### Assignment:
Records follow. Select each line holding "screenshot".
[[ Given entries open ]]
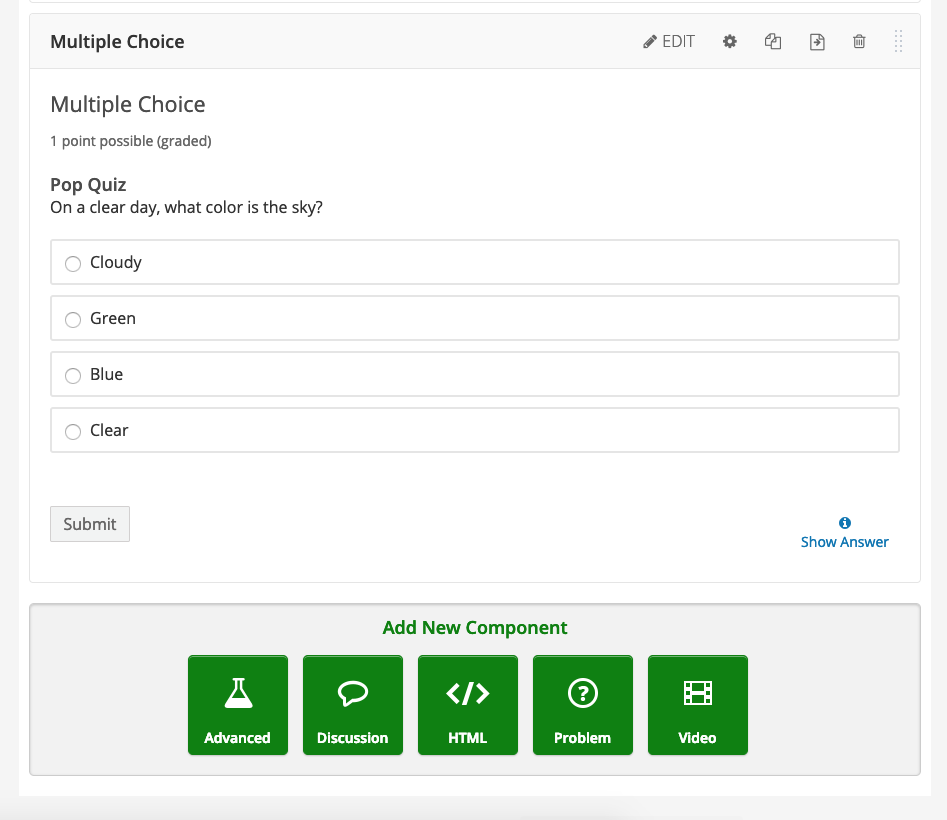Click the pencil EDIT button

point(669,42)
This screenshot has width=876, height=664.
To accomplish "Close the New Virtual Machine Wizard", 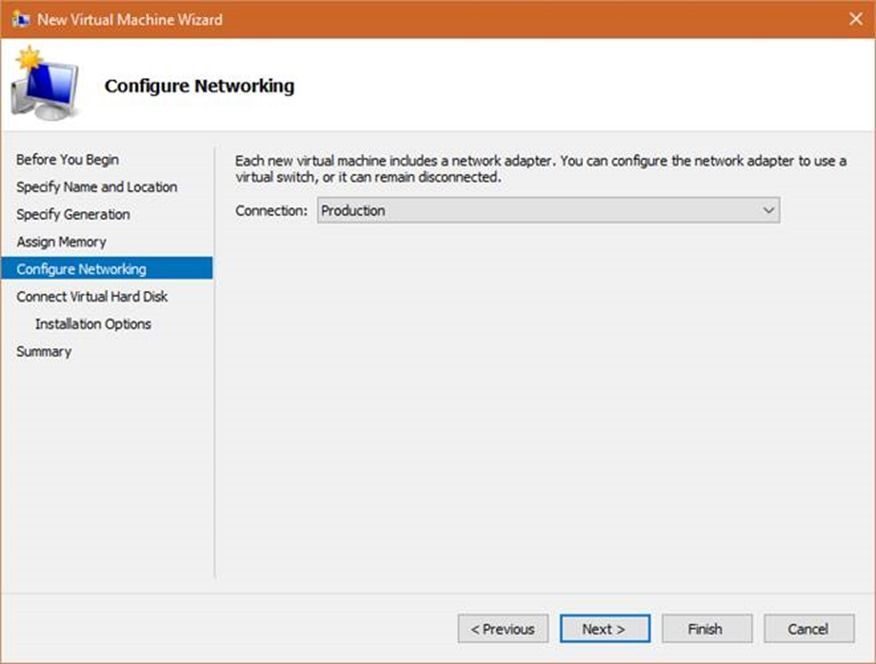I will [855, 19].
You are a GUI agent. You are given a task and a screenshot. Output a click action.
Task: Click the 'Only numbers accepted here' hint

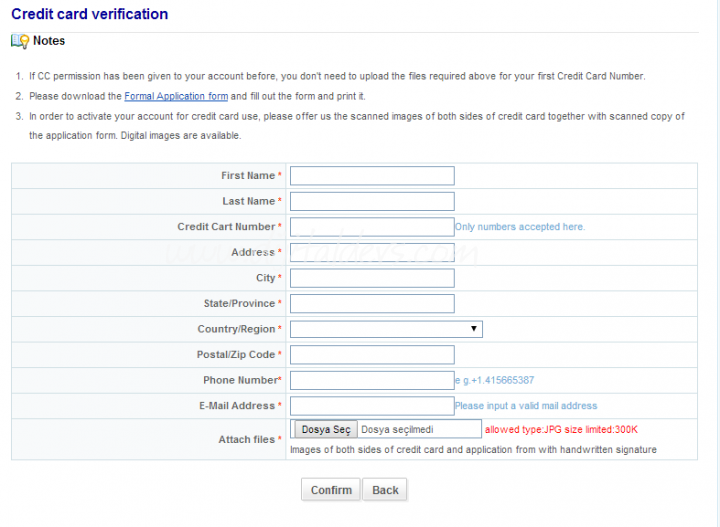click(519, 227)
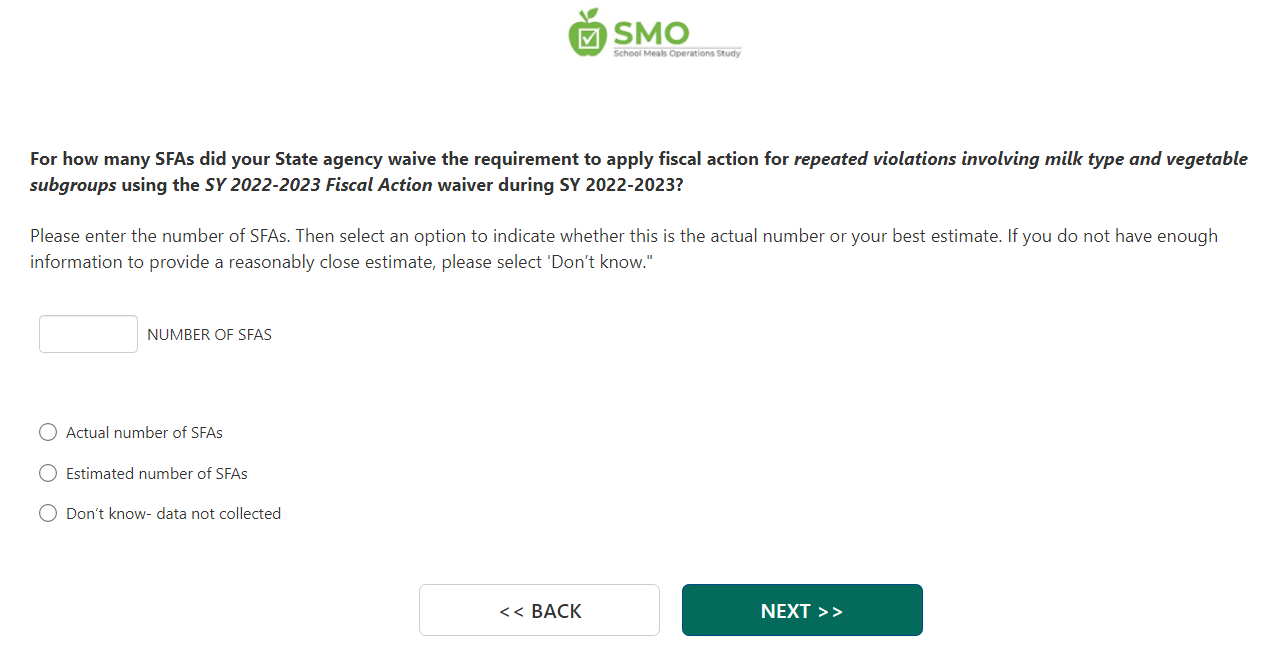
[[ Given entries closed ]]
### Task output:
This screenshot has width=876, height=664.
You are a GUI agent. You are given a task and a screenshot. Output a click action.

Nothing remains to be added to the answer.